Хадар сидел, выпрямившись в кровати, он тут же обеими руками схватил куклу и поднес к глазам, нижняя челюсть у него отвалилась, так что морщины на лице почти разгладились, из уголков рта стекала слюна. Когда же он наконец решился заговорить, ему, казалось, не хватило воздуха.
Это и правда была она, его кукла: ни Улоф не обнаружил ее, ни гниль не тронула, уже в то время его хитрость превосходила хитрость брата. Удивительно, да просто чудо, что она таким вот образом сохранилась для него, такая нетронутая и невинная, словно воскресла из мертвых, наверняка в этом есть скрытый смысл.
— Видишь, — сказал он, — как она вроде улыбается глазами, и какие свежие краски на лице, и как красиво вырезаны коленки и ступни!
— Да, — ответила Катарина, — поразительно.
Можно она будет ночью спать со мной? спросил он.
Тебе не меня надо спрашивать.
— А кого же еще?
Позже она сообщила об этом Улофу.
Хадар заполучил обратно свою куклу, сказала она, — деревянную куклу, которая была у него в детстве.
Это невозможно, — возразил Улоф. Он говорил, что привязал к ней камень и выбросил в озеро.
Улоф закашлялся. Скорее всего, ему предстояло умереть во время приступа кашля.
— Она лежала под хлевом, — сказала она. — На плоском камне.
Вот сволочь. Как же я ее искал! Как искал!
Но потом Улоф переменил тему разговора; похоже, ему это было необходимо.
— Значит, ты пишешь? — спросил он. — Эту свою книжку? Не только Хадаром занимаешься, но и книжкой?

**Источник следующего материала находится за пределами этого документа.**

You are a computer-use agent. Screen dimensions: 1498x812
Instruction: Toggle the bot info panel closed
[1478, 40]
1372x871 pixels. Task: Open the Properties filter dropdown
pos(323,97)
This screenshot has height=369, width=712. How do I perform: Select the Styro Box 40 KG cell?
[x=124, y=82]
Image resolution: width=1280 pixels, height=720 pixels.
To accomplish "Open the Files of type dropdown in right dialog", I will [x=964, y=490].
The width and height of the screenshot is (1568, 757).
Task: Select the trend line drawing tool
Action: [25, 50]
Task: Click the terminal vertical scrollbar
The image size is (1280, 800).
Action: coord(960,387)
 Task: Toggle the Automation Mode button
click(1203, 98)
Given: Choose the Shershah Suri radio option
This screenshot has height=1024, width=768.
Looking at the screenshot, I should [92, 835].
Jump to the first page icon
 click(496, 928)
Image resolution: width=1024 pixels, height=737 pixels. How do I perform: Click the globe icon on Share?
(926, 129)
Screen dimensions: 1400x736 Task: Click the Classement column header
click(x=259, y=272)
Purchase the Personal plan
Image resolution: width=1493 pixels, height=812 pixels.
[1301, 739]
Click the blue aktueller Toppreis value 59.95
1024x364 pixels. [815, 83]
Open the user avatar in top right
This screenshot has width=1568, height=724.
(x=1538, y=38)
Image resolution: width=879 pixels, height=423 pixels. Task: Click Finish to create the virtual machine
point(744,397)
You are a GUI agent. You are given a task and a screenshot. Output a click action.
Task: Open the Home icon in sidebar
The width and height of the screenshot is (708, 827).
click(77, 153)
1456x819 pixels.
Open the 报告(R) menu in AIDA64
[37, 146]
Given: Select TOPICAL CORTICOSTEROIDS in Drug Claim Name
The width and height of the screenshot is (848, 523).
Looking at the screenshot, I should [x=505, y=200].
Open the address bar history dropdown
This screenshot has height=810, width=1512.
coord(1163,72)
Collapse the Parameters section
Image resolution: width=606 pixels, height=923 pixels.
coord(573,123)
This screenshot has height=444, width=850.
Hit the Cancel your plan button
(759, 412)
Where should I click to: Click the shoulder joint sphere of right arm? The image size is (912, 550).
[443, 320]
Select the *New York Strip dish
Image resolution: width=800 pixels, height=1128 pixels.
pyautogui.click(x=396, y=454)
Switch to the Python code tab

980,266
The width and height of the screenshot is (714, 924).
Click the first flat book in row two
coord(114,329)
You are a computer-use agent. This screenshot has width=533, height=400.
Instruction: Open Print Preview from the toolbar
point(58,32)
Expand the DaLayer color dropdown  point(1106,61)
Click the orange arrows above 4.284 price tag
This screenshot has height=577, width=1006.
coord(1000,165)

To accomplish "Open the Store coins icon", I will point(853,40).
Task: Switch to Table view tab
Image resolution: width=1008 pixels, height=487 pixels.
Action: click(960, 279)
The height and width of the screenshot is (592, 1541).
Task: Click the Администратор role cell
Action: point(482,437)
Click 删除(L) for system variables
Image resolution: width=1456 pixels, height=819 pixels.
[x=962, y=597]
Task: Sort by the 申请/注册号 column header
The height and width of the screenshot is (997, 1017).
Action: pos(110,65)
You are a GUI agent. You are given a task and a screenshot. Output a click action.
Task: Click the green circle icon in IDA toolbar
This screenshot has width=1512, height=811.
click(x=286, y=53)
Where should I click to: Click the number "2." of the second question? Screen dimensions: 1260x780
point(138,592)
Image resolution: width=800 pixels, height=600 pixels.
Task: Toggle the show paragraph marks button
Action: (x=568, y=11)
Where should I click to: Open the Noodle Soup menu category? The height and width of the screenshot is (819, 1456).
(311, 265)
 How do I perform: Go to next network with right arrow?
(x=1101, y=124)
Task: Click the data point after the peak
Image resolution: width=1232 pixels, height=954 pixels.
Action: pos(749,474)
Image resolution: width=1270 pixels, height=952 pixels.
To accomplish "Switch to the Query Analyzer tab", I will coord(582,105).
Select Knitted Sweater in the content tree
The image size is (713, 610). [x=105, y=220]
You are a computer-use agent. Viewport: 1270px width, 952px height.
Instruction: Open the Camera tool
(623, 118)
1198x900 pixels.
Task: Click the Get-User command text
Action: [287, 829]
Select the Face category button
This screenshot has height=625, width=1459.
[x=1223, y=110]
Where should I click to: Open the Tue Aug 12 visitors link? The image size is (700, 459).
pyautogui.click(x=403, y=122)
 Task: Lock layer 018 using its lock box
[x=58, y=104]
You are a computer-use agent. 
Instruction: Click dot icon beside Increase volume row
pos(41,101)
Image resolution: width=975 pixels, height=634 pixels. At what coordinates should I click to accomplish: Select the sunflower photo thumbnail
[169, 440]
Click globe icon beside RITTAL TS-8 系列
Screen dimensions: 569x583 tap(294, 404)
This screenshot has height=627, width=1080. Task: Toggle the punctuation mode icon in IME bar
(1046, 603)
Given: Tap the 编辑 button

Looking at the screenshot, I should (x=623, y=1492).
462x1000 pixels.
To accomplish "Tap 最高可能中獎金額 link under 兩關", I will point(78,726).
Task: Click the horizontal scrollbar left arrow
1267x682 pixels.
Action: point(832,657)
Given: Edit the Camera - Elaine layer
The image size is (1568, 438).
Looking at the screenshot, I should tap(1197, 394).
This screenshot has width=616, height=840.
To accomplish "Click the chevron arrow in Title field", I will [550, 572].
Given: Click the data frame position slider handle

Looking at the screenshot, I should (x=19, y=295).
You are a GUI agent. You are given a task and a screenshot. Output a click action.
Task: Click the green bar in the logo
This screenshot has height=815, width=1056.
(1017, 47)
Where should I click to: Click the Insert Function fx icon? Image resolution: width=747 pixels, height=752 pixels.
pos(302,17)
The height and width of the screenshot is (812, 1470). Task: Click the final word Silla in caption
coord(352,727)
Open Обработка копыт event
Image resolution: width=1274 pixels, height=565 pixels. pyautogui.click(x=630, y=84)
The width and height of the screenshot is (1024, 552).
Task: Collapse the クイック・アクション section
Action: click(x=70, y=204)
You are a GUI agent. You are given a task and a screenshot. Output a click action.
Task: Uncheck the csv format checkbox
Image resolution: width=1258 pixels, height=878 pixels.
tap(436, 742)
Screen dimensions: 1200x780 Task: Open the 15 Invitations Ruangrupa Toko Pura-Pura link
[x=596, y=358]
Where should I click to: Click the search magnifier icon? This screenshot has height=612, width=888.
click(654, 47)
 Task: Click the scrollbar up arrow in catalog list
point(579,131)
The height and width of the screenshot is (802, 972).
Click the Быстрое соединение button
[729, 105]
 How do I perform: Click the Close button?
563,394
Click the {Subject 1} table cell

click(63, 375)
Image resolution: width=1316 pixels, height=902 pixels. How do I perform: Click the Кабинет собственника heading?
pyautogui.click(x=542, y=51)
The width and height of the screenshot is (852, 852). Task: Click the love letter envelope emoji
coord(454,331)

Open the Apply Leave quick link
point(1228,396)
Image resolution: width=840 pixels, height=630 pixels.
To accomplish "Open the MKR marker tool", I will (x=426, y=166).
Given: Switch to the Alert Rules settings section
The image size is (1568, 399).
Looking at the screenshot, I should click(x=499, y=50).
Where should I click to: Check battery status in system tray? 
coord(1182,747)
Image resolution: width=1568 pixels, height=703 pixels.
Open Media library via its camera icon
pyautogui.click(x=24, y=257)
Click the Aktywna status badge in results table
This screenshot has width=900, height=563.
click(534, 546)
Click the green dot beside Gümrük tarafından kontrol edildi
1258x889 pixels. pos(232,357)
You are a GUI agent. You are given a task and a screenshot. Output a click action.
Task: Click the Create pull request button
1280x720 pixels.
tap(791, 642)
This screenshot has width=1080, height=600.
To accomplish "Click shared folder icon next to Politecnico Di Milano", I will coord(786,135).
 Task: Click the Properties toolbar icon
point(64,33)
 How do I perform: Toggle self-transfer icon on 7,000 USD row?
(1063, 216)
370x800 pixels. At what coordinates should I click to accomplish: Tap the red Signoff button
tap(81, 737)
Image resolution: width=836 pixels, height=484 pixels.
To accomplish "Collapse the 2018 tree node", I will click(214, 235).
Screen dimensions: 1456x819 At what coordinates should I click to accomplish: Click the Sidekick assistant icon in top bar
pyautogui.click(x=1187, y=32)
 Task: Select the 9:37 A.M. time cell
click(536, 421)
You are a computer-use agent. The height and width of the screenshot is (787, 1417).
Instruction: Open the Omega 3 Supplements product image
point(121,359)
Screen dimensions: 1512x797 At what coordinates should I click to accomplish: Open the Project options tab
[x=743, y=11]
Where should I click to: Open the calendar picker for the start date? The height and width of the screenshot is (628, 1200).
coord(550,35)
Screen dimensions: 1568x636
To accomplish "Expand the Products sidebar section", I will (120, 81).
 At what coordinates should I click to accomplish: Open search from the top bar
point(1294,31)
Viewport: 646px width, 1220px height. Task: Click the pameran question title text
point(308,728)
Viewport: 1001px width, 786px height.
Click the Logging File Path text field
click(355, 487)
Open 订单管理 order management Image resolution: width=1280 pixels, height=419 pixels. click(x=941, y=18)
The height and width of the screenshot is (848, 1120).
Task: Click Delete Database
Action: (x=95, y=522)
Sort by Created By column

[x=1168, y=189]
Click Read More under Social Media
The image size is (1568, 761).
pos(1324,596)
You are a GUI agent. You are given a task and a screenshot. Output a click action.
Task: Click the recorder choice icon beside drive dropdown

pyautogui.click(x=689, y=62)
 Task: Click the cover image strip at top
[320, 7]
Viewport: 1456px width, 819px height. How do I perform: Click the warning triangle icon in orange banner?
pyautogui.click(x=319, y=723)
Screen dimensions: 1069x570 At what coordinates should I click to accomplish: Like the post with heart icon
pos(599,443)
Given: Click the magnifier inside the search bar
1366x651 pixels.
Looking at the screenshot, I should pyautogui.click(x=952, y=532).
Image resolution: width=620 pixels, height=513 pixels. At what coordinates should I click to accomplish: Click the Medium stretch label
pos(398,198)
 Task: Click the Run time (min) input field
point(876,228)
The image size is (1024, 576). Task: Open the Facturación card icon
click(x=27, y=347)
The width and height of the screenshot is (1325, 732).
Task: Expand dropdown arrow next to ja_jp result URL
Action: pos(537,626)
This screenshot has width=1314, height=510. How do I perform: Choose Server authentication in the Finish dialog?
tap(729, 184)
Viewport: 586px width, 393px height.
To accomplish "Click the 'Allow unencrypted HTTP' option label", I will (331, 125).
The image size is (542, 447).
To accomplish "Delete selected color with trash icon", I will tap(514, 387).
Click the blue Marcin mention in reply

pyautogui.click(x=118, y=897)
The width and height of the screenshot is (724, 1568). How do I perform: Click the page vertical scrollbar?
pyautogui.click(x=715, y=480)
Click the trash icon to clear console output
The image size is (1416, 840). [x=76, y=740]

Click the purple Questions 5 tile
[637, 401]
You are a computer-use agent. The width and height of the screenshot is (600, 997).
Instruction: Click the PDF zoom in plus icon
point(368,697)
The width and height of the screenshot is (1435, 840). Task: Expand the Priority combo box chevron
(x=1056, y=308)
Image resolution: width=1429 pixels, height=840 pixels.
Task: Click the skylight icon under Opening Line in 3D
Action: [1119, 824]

Скоро она уедет, она ему об этом напомнила, но еще какое-то время она может побыть здесь, она остается, но в то же время уже в пути, если он понимает, что она хочет сказать. Да, она пишет, и еще у нее Хадар, и ни то ни другое особой заботы для нее не представляет. Она пишет понемногу каждый вечер, раньше она обычно писала по утрам, а теперь по вечерам, это произошло вполне естественно. Выбираешь себе тему. Любая тема вмещает что угодно. Здесь, в горах, она более или менее освоилась, чувствует труднообъяснимую связь с его, Улофа, и брата его Хадара взаимными действиями, этим бессмысленным соревнованием по продлению жизни, которое она невольно воспринимает как проявление искусства, представляющее нечто иное и в каком-то смысле равноценное ее собственным устремлениям. Да, ей здесь хорошо. Смертельная и в то же самое время шутовская серьезность, соединение любви и равнодушной покорности судьбе — именно это могло наполнить ее ощущением временной принадлежности к дому. Она всегда старалась избегать того, чтобы переоценивать значение собственной жизни и тем самым слишком бесцеременно ею пользоваться. Она не какая-нибудь значительная писательница, никогда не хотела стать таковой, она просто пишет.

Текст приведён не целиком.